The number of self-employed grew to 4.77 million in January 2017 – a sharp rise to nearly 15 per cent of the workforce and one age group in particular is making the most of this trend – the over-65s. Self-employed over-65s achieve mean annual revenues of £40,000, £7,000 more than the average self-employed worker. They also work 21 hours a week, six hours a week less than the average self-employed worker and 16 hours a week less than the average UK full-time employee.
The benefits of money and time are clear, so the research also considered nuanced reasons for choosing to work for oneself. Control of schedule, more flexibility to work to one’s own terms and liking being one’s own boss were leading reasons, with not worrying about workplace politics also regularly referenced. Female respondents want to work on their own terms and to pursue their passions / interests more than their male counterparts, while men want to be their own boss more often than women.
Dominic Allon, Vice President and Managing Director, Intuit Europe, said: “People are becoming self-employed in droves. The financial rewards, extra time available and better quality of life are the headline benefits of a career and lifestyle choice that is changing the face of the UK’s workforce. With more and more opportunities becoming available, all enabled by better tech and infrastructure, it’s a trend we expect to increase at pace.”
However, the research also revealed pain points involved in going it alone. Not having enough predictable income and uncertainty of the future were the most frequently cited challenges.
Concern around work / life balance was also identified, with nearly one in four saying setting boundaries to stop work becoming a 24/7 commitment was a challenge. In addition, 17 per cent are concerned with managing their finances correctly, pertinent with the January 31st tax deadline looming.
Many respondents also revealed they chose self-employment in reaction to negative circumstances. Twenty-three per cent made the move after losing a job, 7 per cent said it was a reaction to having hours and/or pay reduced at work and a further 7 per cent said it was due to a health emergency with the individual or the individual’s family.

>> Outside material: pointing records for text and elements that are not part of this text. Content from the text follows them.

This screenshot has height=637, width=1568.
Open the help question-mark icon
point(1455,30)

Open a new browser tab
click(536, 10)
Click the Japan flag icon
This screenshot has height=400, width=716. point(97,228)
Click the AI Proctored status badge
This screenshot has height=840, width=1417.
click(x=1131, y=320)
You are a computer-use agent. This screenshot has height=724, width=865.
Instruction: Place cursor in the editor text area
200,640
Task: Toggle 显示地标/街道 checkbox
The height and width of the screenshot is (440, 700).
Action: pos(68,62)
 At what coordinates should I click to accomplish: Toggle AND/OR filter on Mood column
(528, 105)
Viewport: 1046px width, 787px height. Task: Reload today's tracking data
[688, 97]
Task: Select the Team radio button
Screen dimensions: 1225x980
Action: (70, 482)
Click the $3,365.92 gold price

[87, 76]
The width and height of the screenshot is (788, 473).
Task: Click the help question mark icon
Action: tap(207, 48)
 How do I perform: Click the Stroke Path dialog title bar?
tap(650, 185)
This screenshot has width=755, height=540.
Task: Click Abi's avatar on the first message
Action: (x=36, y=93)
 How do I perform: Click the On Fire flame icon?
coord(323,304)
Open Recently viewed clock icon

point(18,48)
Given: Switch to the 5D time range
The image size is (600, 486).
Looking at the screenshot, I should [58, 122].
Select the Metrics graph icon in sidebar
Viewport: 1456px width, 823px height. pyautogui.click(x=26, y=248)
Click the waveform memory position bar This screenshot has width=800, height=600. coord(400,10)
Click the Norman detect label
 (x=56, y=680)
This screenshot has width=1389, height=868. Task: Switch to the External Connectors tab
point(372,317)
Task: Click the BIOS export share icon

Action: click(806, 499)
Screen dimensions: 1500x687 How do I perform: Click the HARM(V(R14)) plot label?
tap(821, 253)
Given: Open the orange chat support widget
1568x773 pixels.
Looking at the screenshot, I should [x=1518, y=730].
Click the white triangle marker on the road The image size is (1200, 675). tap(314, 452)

Allon continued: “To truly make the most of the financial gains, time savings and the happiness being self-employed can bring, individuals must stay laser focused on their finances. No longer backed by the experienced finance teams and processes that exist within most businesses of all sizes, individuals can have the benefits of going self-employed undermined on tax deadline day when not enough has been put aside or if there’s not a clear divide between business and personal finances.”